Task prompt ▸
Your response must be an exact transcription of the lines from the one containing "Given: Select the" through the final line of the data.
Start of The records
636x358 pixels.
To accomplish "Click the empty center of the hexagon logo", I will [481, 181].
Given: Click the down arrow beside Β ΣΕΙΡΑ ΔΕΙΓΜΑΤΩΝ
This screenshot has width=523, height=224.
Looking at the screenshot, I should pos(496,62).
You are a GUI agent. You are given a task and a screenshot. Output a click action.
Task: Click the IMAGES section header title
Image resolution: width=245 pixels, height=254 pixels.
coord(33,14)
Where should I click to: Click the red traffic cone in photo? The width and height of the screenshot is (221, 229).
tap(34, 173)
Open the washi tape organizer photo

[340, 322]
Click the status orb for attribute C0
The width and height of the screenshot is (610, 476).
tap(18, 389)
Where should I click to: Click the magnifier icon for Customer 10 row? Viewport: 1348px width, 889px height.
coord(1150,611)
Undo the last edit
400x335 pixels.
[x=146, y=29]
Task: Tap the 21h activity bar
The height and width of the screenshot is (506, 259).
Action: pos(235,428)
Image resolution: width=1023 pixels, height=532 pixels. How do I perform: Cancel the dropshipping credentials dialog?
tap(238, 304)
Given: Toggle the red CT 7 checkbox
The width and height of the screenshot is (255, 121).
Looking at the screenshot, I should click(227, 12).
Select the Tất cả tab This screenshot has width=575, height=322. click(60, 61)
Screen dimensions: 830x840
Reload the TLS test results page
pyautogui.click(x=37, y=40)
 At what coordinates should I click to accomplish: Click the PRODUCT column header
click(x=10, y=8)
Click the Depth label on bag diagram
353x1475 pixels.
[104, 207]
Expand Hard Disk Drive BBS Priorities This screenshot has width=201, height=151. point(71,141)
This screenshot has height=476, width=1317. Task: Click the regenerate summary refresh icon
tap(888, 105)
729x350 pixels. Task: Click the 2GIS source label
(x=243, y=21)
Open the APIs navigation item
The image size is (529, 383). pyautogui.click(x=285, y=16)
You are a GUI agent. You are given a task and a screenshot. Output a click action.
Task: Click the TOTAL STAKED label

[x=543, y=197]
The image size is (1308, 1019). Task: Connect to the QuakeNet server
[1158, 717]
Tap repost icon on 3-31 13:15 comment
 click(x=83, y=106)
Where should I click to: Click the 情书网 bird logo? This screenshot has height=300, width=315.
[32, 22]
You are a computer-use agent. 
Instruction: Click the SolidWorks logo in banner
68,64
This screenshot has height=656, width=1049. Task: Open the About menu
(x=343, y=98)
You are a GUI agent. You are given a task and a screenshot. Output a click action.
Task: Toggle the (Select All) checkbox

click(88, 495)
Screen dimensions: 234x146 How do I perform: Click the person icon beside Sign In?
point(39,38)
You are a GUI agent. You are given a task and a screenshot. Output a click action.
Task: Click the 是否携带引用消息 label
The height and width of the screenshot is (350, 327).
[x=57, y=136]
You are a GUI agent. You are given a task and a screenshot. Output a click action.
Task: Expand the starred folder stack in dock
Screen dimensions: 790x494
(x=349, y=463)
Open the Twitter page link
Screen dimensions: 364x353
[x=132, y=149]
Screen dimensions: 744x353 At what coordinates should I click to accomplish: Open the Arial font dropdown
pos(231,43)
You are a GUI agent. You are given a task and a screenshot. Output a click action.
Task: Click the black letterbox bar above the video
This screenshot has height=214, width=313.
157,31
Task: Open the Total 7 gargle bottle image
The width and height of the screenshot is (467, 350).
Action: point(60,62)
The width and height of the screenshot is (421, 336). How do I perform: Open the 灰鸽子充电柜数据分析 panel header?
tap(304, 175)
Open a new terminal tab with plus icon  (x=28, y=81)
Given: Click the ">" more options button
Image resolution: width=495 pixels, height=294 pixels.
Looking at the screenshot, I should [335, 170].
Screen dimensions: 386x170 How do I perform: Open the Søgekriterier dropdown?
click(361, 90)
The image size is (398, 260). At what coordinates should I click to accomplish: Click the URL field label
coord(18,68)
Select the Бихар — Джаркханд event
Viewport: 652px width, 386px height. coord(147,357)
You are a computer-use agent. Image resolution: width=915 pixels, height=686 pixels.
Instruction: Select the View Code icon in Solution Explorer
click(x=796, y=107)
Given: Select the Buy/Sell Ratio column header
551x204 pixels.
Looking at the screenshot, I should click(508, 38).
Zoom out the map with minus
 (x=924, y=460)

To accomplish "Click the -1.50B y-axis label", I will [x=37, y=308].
End of The records
Exercise output ▸
Given: Select the Buy/Sell Ratio column header
551x204 pixels.
Looking at the screenshot, I should click(508, 38).
Zoom out the map with minus
 (x=924, y=460)

To accomplish "Click the -1.50B y-axis label", I will [x=37, y=308].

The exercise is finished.